*Data section*.
[Start of section]
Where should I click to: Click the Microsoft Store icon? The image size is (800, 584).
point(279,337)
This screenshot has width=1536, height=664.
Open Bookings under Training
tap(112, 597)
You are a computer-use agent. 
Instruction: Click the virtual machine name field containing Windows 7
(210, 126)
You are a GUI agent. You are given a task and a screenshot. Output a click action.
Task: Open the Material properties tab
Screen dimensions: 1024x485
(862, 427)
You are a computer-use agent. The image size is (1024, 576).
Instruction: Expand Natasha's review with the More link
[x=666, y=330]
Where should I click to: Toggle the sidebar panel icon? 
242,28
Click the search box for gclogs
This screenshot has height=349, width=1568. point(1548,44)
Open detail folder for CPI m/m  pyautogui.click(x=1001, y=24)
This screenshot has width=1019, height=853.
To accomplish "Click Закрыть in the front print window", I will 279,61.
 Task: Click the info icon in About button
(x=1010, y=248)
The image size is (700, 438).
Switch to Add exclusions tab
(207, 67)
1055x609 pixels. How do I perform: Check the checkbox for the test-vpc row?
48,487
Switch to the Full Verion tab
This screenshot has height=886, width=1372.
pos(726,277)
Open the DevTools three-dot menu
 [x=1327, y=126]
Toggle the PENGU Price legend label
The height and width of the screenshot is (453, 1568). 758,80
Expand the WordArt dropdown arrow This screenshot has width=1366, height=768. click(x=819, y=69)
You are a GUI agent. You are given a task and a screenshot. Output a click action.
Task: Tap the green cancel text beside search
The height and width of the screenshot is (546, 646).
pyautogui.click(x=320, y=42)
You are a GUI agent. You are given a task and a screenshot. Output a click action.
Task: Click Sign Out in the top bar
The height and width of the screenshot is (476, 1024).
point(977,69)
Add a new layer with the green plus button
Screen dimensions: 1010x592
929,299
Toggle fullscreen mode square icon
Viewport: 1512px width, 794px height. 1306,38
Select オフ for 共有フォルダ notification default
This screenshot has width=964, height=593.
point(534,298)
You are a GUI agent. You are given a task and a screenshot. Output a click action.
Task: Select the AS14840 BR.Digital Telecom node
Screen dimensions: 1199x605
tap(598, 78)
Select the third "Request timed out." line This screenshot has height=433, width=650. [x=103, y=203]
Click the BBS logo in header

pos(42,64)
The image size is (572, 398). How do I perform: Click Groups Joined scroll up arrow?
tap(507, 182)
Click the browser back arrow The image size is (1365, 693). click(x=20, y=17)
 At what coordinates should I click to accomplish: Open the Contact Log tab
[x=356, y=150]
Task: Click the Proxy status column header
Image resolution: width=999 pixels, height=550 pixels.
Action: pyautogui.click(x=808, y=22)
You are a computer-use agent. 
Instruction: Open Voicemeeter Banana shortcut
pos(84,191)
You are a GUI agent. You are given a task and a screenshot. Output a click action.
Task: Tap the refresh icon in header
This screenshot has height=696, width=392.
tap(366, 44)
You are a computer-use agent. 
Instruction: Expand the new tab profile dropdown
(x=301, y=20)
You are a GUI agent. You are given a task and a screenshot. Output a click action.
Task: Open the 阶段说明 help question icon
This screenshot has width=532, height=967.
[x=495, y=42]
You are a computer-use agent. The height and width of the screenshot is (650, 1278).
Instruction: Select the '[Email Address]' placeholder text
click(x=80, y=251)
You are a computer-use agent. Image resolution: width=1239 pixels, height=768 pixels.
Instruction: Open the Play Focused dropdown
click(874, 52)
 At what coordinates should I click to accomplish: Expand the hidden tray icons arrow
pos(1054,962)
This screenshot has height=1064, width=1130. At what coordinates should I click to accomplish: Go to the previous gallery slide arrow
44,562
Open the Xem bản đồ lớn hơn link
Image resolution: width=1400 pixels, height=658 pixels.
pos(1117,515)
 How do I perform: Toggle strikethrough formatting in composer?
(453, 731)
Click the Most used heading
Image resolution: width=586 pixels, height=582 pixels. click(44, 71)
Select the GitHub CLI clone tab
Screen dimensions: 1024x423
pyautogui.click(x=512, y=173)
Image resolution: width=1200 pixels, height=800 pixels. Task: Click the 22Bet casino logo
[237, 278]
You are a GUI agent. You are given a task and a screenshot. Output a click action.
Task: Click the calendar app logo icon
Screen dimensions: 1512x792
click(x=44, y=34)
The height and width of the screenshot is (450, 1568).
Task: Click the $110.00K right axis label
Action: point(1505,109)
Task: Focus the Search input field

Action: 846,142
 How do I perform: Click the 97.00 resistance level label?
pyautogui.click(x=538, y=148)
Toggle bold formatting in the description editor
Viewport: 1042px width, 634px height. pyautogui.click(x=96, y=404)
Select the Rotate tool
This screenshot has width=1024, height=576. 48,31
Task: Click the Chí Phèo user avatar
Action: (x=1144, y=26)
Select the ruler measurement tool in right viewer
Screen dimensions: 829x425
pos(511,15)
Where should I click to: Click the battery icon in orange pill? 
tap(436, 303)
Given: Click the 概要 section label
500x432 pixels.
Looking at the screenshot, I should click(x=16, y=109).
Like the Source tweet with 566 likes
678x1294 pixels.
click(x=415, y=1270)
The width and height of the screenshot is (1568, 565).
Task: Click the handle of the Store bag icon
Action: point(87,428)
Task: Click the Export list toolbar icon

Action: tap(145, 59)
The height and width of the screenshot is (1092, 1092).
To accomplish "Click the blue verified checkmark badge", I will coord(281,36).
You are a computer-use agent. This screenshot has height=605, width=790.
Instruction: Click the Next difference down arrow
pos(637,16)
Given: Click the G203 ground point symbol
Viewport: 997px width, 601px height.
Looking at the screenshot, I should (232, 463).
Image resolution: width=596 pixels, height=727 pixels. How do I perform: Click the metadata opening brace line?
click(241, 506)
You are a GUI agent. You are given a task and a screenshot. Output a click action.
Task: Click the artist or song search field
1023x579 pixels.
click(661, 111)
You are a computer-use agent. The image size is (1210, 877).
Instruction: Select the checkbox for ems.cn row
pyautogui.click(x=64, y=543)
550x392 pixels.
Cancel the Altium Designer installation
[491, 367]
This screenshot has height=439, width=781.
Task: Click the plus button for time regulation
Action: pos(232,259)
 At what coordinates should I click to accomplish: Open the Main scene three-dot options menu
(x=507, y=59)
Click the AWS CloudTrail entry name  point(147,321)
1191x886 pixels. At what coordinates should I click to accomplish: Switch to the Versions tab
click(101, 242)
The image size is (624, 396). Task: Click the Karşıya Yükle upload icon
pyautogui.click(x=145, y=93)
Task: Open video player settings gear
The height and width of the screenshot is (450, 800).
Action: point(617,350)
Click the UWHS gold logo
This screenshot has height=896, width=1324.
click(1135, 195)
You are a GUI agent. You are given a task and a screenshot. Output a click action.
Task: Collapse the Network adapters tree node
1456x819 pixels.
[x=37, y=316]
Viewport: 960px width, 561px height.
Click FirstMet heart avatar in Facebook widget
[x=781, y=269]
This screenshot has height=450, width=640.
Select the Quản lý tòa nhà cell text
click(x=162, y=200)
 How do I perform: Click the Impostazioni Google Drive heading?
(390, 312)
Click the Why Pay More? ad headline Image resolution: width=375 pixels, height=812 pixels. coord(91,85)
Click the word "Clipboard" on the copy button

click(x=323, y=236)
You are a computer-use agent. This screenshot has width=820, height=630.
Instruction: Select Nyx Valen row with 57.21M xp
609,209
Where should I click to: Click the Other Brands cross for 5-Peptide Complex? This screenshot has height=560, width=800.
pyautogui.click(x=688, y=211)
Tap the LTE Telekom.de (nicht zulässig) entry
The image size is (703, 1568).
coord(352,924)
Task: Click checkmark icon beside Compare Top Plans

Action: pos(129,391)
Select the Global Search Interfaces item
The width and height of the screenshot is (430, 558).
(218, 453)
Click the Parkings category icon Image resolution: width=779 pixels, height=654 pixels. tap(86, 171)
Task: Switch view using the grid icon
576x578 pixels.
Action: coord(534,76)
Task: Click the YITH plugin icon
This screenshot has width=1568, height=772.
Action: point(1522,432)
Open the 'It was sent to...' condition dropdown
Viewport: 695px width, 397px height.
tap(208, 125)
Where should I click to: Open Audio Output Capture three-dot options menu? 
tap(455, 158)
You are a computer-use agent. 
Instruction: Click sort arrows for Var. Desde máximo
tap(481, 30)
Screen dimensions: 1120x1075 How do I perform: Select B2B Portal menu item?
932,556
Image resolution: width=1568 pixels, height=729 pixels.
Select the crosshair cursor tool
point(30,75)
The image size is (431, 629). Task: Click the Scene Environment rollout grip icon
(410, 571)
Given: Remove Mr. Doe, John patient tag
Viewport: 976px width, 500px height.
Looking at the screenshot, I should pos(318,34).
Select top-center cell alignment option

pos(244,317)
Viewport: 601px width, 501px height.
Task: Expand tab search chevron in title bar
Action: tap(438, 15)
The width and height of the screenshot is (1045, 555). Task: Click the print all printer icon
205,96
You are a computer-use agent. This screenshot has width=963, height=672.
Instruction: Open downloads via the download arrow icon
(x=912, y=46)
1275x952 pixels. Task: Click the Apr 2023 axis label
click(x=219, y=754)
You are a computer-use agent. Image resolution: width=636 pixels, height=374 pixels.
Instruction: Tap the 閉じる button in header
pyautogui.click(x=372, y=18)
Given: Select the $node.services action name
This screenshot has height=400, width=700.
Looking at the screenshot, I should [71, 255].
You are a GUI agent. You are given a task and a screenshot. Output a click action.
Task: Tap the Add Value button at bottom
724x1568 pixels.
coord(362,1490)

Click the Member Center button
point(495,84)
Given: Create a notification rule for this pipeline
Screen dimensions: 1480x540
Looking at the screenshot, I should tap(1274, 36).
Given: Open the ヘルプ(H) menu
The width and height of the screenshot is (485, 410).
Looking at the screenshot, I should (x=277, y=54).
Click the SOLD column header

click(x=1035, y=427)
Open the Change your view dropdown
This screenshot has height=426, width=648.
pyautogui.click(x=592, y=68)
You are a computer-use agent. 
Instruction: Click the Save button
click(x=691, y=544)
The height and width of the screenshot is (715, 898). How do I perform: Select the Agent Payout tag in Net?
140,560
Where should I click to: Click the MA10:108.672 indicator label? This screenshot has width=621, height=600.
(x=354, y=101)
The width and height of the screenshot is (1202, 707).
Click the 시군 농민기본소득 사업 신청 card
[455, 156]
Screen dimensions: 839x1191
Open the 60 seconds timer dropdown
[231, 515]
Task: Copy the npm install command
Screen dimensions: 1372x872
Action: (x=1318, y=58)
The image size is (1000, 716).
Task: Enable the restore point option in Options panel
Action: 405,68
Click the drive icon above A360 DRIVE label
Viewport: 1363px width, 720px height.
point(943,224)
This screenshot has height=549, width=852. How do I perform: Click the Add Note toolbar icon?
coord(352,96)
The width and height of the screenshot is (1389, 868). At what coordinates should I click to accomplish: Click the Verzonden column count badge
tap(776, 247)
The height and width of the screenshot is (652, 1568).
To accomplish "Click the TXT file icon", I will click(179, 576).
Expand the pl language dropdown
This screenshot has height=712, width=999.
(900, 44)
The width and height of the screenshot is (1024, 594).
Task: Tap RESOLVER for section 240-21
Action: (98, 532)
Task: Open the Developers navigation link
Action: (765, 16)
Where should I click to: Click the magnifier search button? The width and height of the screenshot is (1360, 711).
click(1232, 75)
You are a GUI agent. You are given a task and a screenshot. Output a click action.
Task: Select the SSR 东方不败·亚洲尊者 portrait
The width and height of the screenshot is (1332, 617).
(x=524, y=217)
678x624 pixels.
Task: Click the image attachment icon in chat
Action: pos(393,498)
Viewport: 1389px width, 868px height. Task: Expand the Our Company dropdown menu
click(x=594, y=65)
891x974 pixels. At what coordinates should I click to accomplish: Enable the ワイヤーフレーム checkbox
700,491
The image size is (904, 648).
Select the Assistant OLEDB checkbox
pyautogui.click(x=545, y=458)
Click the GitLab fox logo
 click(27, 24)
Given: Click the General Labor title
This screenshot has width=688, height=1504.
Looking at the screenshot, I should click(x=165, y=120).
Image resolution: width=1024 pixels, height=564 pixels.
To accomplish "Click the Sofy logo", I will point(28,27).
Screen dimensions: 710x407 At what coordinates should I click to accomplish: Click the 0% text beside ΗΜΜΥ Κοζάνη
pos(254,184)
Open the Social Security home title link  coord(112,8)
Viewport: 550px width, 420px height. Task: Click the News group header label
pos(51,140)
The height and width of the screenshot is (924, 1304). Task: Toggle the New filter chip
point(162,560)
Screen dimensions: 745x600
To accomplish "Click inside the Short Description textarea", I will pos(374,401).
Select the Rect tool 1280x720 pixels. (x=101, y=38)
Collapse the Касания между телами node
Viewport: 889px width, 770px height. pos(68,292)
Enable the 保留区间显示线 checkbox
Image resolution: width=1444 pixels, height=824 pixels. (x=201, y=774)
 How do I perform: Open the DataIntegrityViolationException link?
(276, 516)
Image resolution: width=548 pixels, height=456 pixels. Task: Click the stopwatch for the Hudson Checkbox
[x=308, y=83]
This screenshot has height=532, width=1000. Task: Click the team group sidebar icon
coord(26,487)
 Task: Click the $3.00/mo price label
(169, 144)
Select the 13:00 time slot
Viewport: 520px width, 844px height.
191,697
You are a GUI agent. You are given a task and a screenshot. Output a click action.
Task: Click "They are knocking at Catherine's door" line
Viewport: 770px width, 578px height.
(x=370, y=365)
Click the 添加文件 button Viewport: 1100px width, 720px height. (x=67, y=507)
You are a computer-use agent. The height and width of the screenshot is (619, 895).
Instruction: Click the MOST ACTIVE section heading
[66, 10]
[End of section]
Write down, word for word, the lines above from the one containing "Instruction: Click the Save button" through the one containing "Screen dimensions: 839x1191", both ends included.

Instruction: Click the Save button
click(x=691, y=544)
The height and width of the screenshot is (715, 898). How do I perform: Select the Agent Payout tag in Net?
140,560
Where should I click to: Click the MA10:108.672 indicator label? This screenshot has width=621, height=600.
(x=354, y=101)
The width and height of the screenshot is (1202, 707).
Click the 시군 농민기본소득 사업 신청 card
[455, 156]
Screen dimensions: 839x1191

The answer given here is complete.